= Perforene =

Trademark for graphene membranes

In March 2013, Lockheed Martin announced that it was developing a family of membranes made from graphene, under the trademark Perforene.
The most promising application was seawater desalination. With holes, claimed as small as one nanometer in diameter, the membranes were supposed to stop sodium, chloride and other ions, while allowing water molecules to pass through easily. Performance expectations, relative to the use of reverse osmosis membranes, were optimist:
- Up to 5x increase in flux across the membrane
- Fouling reduction of up to 80%
- Approximately 100 x less energy and pressure required (this claim was reported by Reuters. However, the Lockheed Martin's current product datasheet predicted a more modest reduction in energy consumption: only 10–20%.)
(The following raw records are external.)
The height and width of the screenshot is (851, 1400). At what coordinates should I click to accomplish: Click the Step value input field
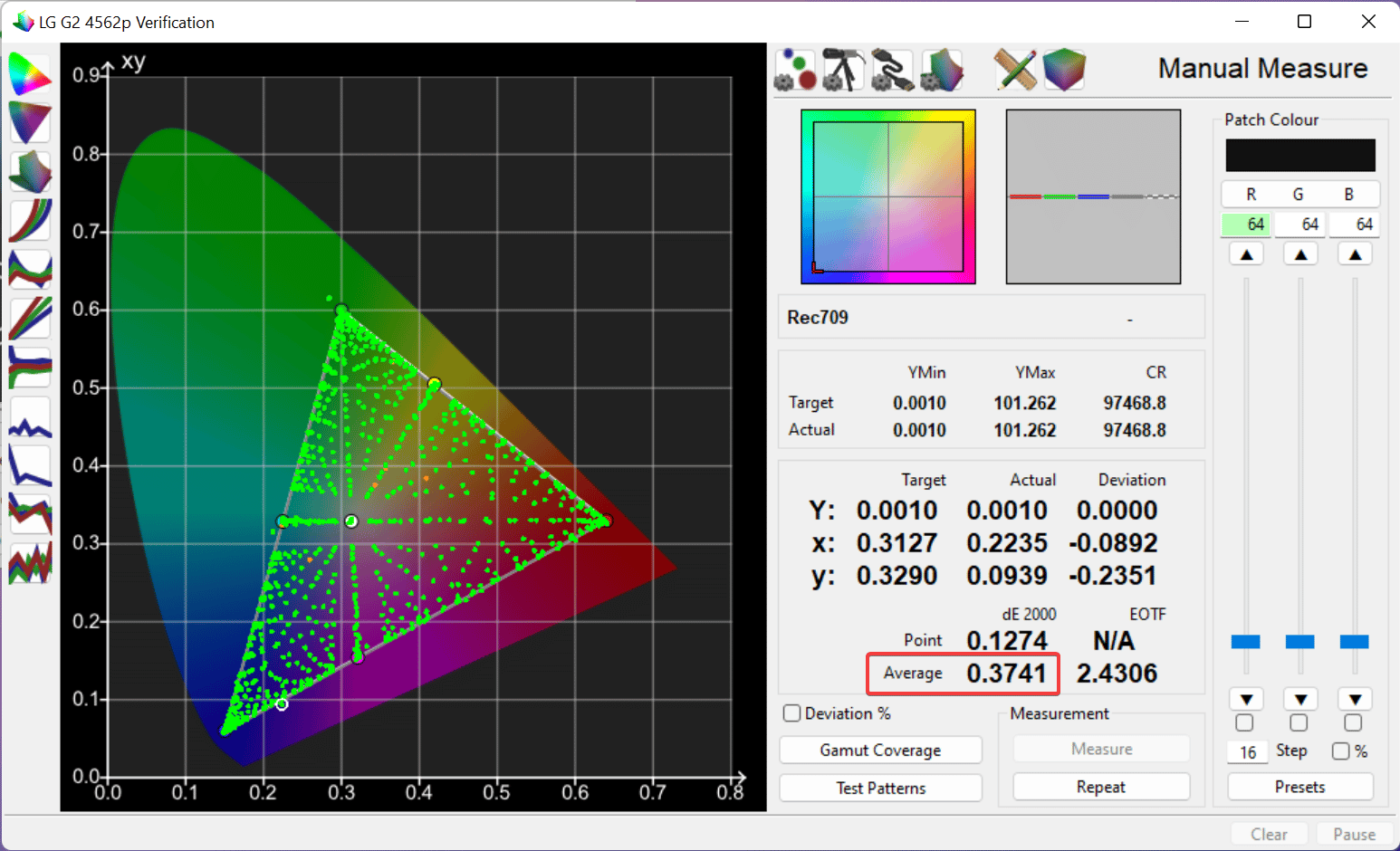click(1248, 751)
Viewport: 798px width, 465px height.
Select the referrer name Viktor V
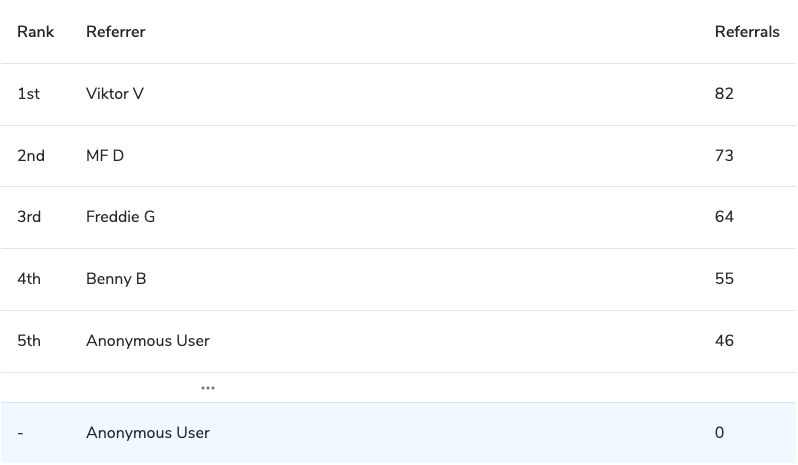click(x=115, y=94)
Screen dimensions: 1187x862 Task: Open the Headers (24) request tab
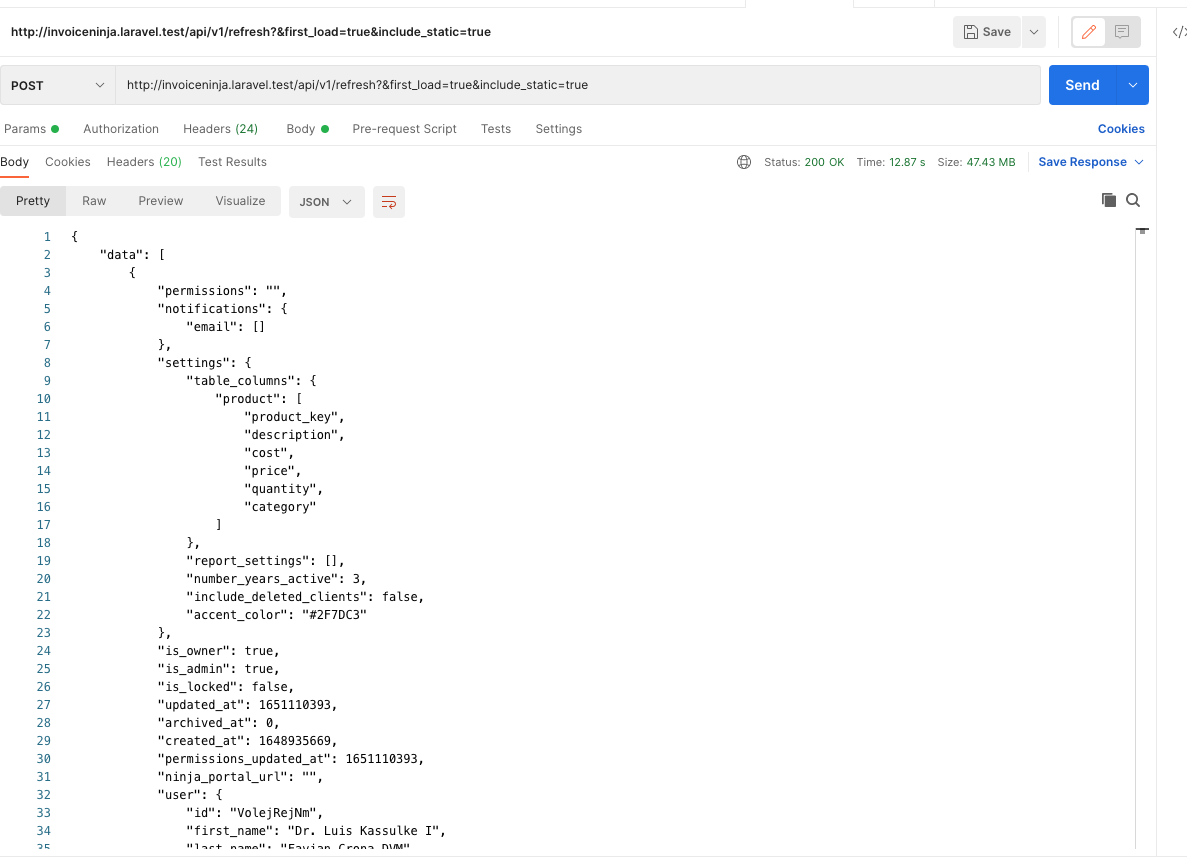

In addition to the desalination industry, Lockheed Martin planned to market Perforene variants in the following fields:
- Waste water treatment
- Pharmaceutical material harvest and purification
- Energy/power generation
- Mining
- Food and beverage
- Manufacturing

The product was not expected to be released until 2020.

== Media reaction ==
Bruce Sterling commented for Wired, "if this graphene vaporware actually worked out in practice, we’d have to forgive Lockheed Martin for everything else they’ve ever done — plus maybe even give them Nobels and McMansion palaces in former deserts."

The Water Desalination Report evaluated Lockheed Martin's claims that it had developed a membrane that would desalinate water “at a fraction of the cost of industry-standard RO systems” as "ridiculous and very premature."